Ну, ясно — как же ему мимо пекла проехать, если билет забронирован.
Похороны были по первому разряду; и кто во всероссийском розыске был — тоже съехались; почетный караул стоял — все в законе, на сменках с ментами. Тут же, у гроба, слушок прошел, что выдает банкир Сморчковский дочку замуж, а дочка села на подоконник двадцатого этажа и ногами болтает — «Никому не достанусь, кроме кто по стене на машине въедет». Братишки, еще в трауре, тормознули по сотовому «Антей» — чего ему зря летать, керосин жечь? — гикнули, сплюнули, и спецрейсом в златоглавую.
— А Псалтирь?! — Ваня им вслед; они ему оттопырили по среднему пальцу:
— А кого охота берет, тот пусть и идет!
Батю зарыли, притоптали, кол осиновый — без него никак нельзя! — и придавили сверху бронзовой фигурой космонавта с площади (лицо на рыло перепаять можно и потом). А уже ночь близко; пометался Ваня — нету в доме Псалтиря! — схватил «Сильмариллион», и бегом на погост.
В полночь чертей налетело — как воронья! свищут, стрекочут, под космонавта по-собачьи роют! Ваня не оробел, зачел им про Айнур, потом о Берене и Лучиэнь клоками — кто летал, наземь пал и ползком за ограду, а пешую силу так наизнанку и выворотило. Как опустело у могилы — осторожно показался батя:
— Колян, ты?
— Не, пап, это я — Ваня!
— Ну, сиди, мое дитятко, Господь с тобою!
На вторую ночь подтянулась уже не мелочь, а гееннский крутняк — сам Вий, брат его Балор, потом саблезубые медведи, из столичной администрации кое-кто. Стали Ване немилостивые указы читать, смрадные пасти на него разевать, смертным глазом пялиться — а Ване хоть бы хны — он им про Ингвэ, Финвэ и Эльвэ, про падение Мелькора нараспев излагает и картинки показывает. Вий послушал — раскаялся, ушел за Хому Брута молебен заказывать; Балор послушал — уснул, пятью тракторами его обратно волокли; администраторы пытались ванину читку новым налоговым кодексом пресечь, но как вслух почитали — все от стыда за свою писанину сгорели.
И опять батя выглянул:
— Кто там? не ты, Толян?
— Не, пап, это я — Ваня!
— Ну, благослови тебя Бог, дитятко!
На третью ночь решила нечисть Ваню совсем со свету сжить — подкатили танки, пригнали ОМОН с дубинками, бурю с градом организовали, и, как на выборы, самых бесстыжих спичрайтеров из преисподней выпустили, кто даже отчества Толкина не знает. Что началось! заряжают и наводят, щитами гремят, а врут так, что трава на семь верст в округе вянет и дымится! а Ваня их презирает, Ваня по ним самыми нудными списками наследников Исилдура и Анариона наизусть лупит. Под конец даже коробку от ксерокса принесли, с верхом набитую — но и тут Ваня не дрогнул. И рассеялось адское наваждение.
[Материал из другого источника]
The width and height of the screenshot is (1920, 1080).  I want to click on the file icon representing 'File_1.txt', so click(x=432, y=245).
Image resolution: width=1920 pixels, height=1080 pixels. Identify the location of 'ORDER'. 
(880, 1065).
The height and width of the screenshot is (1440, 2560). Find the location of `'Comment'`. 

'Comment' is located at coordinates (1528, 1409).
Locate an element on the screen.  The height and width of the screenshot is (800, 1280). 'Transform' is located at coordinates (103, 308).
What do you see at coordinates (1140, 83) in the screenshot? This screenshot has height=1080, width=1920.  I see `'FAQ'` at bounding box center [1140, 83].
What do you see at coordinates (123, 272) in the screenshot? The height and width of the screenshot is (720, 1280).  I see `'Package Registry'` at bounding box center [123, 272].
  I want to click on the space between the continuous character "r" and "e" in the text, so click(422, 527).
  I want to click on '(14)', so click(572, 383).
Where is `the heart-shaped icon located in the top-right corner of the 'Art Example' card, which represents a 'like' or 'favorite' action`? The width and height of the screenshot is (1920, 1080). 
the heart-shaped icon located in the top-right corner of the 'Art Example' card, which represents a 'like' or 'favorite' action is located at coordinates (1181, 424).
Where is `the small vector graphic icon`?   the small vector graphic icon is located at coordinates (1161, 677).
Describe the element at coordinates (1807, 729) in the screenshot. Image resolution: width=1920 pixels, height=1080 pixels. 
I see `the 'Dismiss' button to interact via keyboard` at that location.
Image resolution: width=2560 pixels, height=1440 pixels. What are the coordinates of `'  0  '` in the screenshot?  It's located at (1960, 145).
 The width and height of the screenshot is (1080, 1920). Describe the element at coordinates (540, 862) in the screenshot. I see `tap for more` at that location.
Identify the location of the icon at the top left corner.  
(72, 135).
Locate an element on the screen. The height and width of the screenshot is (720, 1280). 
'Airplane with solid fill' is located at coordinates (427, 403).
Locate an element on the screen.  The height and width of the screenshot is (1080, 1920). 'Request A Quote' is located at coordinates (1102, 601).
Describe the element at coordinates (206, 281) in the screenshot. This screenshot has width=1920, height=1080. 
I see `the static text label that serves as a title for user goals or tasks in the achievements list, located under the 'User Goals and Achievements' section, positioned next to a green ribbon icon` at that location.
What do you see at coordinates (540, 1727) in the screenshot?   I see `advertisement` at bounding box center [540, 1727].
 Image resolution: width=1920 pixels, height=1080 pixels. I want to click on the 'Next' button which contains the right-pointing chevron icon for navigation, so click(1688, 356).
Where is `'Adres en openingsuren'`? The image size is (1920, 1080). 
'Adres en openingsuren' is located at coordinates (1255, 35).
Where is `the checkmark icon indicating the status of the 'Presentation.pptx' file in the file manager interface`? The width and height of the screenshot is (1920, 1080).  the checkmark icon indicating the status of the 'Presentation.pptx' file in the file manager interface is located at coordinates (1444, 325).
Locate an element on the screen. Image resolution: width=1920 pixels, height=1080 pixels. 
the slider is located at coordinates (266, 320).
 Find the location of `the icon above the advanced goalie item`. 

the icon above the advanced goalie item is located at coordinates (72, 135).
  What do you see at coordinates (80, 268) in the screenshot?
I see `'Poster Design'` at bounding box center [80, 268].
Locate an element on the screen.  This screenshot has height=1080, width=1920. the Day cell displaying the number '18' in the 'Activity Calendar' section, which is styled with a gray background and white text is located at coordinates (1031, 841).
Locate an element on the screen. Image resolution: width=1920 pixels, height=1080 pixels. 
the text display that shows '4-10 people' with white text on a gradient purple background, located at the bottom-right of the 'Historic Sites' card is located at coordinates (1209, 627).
Раскрылась темная могила, вышел батя, и ну Ваню целовать:
— Спасибо, дитятко, что отцовского завета слушался и отмолил меня от пекла; я тебя награжу!
Выпрямился бывший крутой (ныне святой), вытянулся, свистнул молодецким посвистом, гаркнул богатырским покриком:
— Свика-Бурка, вещий Каурка! Стань передо мной, как лист перед травой!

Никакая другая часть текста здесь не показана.